Cette manière de fonctionner en urgence pourra s’appliquer, par exemple, au processus d’évaluation et de sélection des tiers lorsqu’on travaille en période de crise et où certains contrôles doivent être effectués en mode dégradé ou a posteriori. Par exemple, un processus de sélection et d’évaluation des tiers d’urgence pourra rendre obligatoire certains contrôles de sélection mais devra s’assurer que post-crise l’ensemble des contrôles d’évaluation du tiers seront effectués afin de valider la sélection du tiers. La décision de sélection devra malgré tout être documentée, ce qui inclura les critères sur lesquels elle aura été effectuée. Evidemment, ce processus dégradé ne pourra s’appliquer que dans des situations très précises déterminées en amont de la crise.

Quand les adaptations ne sont pas possibles

En revanche, certains processus devront être conservés dans leur intégralité même en période de crise. Prenons par exemple le cas du RGPD : l’évaluation du privacy by design et du privacy by default lorsqu’on mettra en place un traitement de données à caractère personnel en période de crise. Il faudra être très vigilant à protéger les droits des personnes concernées, car le RGPD n’autorise pas de proportionnalité en situation de crise. Il est à noter que ces évaluations doivent être complétées avant le début du traitement.
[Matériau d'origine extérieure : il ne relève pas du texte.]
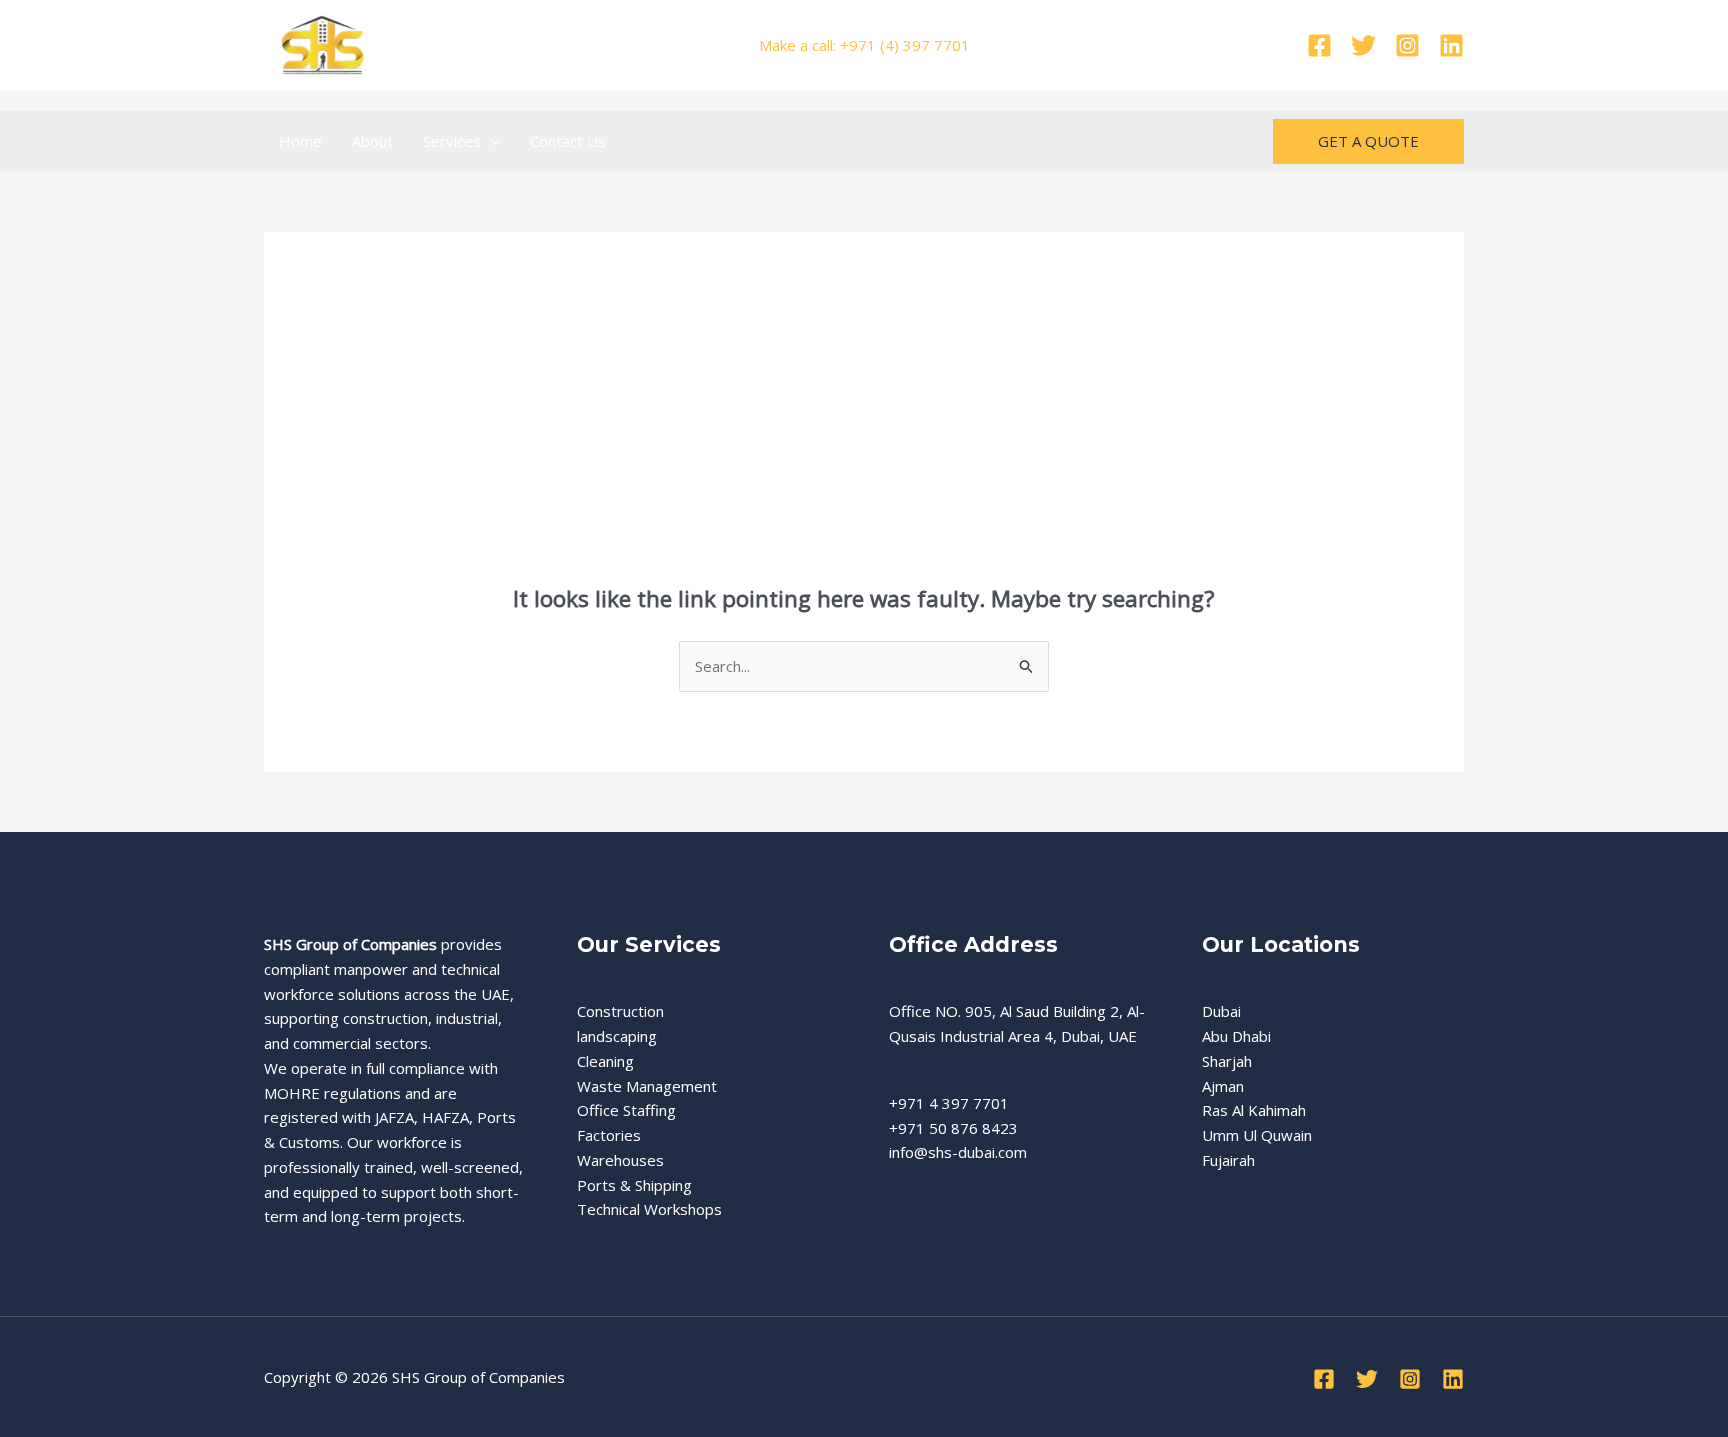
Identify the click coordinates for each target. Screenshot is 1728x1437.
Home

La compliance comme gouvernail de l’organisation lors de la tempête

Les fonctions compliance participent à la pérennité d’une organisation en participant, de concert avec les autres fonctions, à garder le cap que l’organisation s’était fixé, surtout lorsque les éléments se déchaînent contre elles. Les contrôles internes relatifs à la compliance permettent de s’assurer que ce cap est conservé.

A l’instar des investisseurs qui voudront voir comment l’entreprise a réagi et les impacts de cette crise dans le reporting financier, les régulateurs voudront également évaluer comment l’entreprise aura appris et modifié ses programmes de conformité en conséquence et comment elle aura réagi en période de stress. Cela sera définitivement perçu comme un indicateur de la robustesse du programme de conformité de l’organisation.